Monday, October 03, 2005

A Beautiful Day in the Neighborhood

I've never been much of a fan of Stephen King's writing: it's a genre that doesn't do a whole lot for me, is the main thing. There are two pieces, however, that have made me wonder if I should reconsider. The first is a book he wrote, published in 2000, called On Writing: A Memoir of the Craft, and the second (though it's first, chronologically) is King's chapter in Mid-Life Confidential, an account, written by many of the band members, of the Rock Bottom Remainders, a band that Dave Barry was in and about which he said, "We play music the way Metallica writes novels," or something to that effect. (I actually saw the band, and was completely entertained by them.)

On Writing is really quite lovely. The first half is a short autobiography, and I really liked the clear, straightforward way that King told his own story, including the story of his recovery from addiction (though that is by no means the theme of the narrative). The second half is advice to would-be writers, and it's extremely clear and helpful. But Larry's comments to the post below made me think of King's piece in Mid-Life Confidential, in that obscure and roundabout way that is characteristic of the way my brain works sometimes. King's piece is called "The Neighborhood of the Beast." The title comes from one of the more creative pieces of graffiti that he (or I) had ever seen:
What's the connection between Larry's comment and that bit of graffiti, you ask?

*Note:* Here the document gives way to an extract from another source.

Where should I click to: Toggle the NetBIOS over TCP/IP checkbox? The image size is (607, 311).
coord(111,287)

On one hand, as I've detailed here (perhaps ad nauseam), I am, compared to much of the world's population, living in the lap of luxury. I've rarely wondered from where the next meal would come, I've never been homeless, I've got a shitload of education, and so on. Thus, characterizing myself as "deprived" in most important ways is just wrong on the face of it.

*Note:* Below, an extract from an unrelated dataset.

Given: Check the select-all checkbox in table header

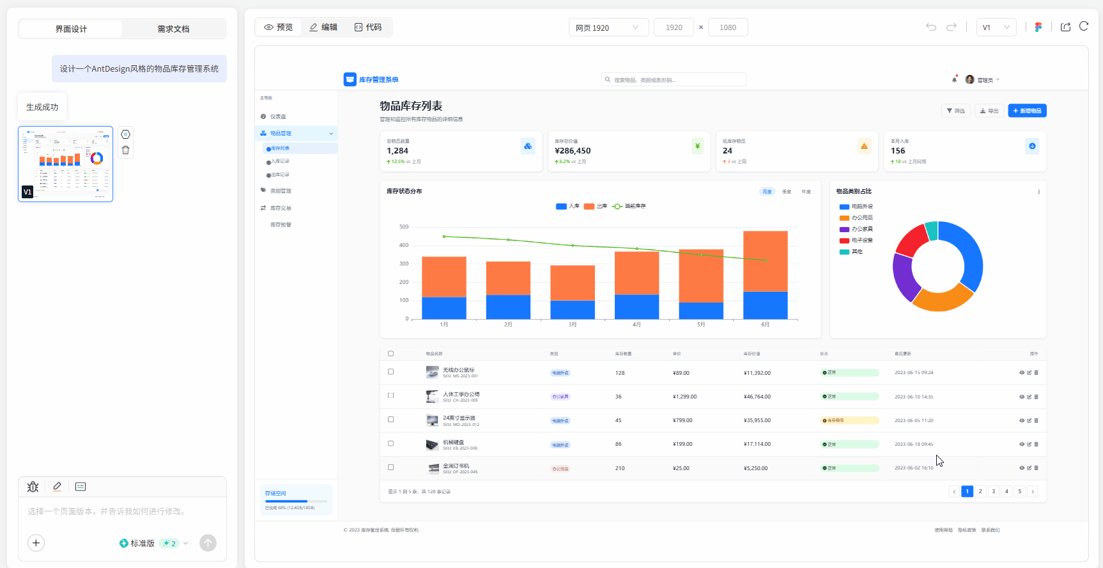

At the same time, what I've seen, as I've attended elite schools, gotten elite degrees, and met people who have more money than the deity of your choice, is that all of the things I "have" really aren't quite enough. (I don't mean "not enough" in the sense of "not enough stuff": I'd be pretty ecstatic if I could do what I love and have approximately the same standard of living that I have now. I don't need, or even particularly want, to make buckets of money or have lots of stuff.) That is, I'm not tied into the right circles or networks (and I've done enough network analyses to recognize the importance of that), I don't have the right experience, I'm profoundly deficient in several attitudinal areas, and I don't have a lot of money--not enough to buy a piece of property, for example. The things that people of privilege take for granted--such that they can't even see the privilege--are the things that make me depressed, when I let myself wallow in that mud. I don't have any capital, for example, despite the fact that I've been working for 30 years, despite (or perhaps because of) my degree, and despite whatever intelligence I bring to bear: I chose the wrong areas of interest, in part because I had no idea which ones I was supposed to choose, lo those many years ago, in order to start my own business now. Let me hasten to add that I would not have been much interested in the areas that would have been useful now; it's not all the fault of some conspiratorial set of others that has put me on this path.

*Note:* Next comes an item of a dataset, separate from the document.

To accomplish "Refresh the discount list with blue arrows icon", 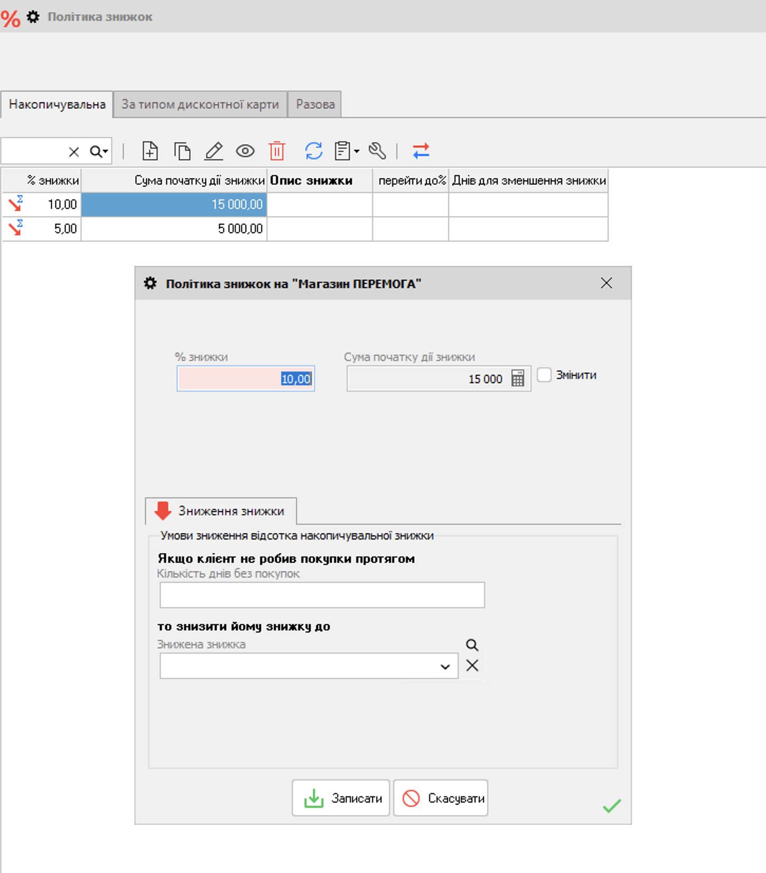I will pos(314,151).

In short, there is at least one glass ceiling, but it's not the one that results from my sex that's relevant--that one has been less problematic for me (though it has probably affected my choices, for example, all along the way, and perhaps in ways that I can't easily see) than the ceiling of class (or whatever: call it what you will). Larry bemoans the fact that the greedy and/or well-off among us aim to get--and generally succeed at getting--as much as they can, while they participate in (or, at their worst, create or support) institutions and institutional arrangements that de facto create a permanent underclass. And I'm on the knife-edge between. I've been in the neighborhood of the beast, the neighborhood of the wealthy and powerful and well-connected, the people who know people, the people who can make a bunch of money and then take a break and then go make a bunch of money somewhere else, doing something else. And I know I'm not one of them, and I can't be, for an assortment of reasons, some having to do with my own conscious choices, but some having to do with only having been near the neighborhood of the well-connected, rather than a member of it.

Still, I keep fighting for this little bit of space--and I want to share it. I want to find ways to share it with the people who can't even imagine having any space at all, not because I'm so fucking generous or magnanimous, but because, damnit, it's the right thing to do. There's another story, by Ursula LeGuin, called something like "The Ones Who Walk Away from Omelas" (I thought I had it somewhere but can't find it right now). The ones who walk away are the people who discover that the price of their happiness isn't one they want to pay, because the price of the lovely, happy community in which they live involves the misery of someone--someone specific. Everyone is required to find out the price they're paying, and many, perhaps most, choose to stay in Omelas anyway--because life there really is quite nice--but some people cannot bear the knowledge that their happiness is bought with the flesh and blood of someone else's dire suffering. It's the best critique of utilitarianism I've ever seen, in some ways. And, too, I do believe that we ought to (in the moral sense of "ought") share what we have. If the chefs were unwilling to share their knowledge of the art and craft of French pastry, for example, then it would be less able to survive and thrive.

But the Larry in me rears its head and reminds me that my success is unlikely. All that knowledge and education I've got, it's nothing in the face of the networks I need for this dream to actually become a reality. That's what Larry's voice says, and some days I worry that he might be right.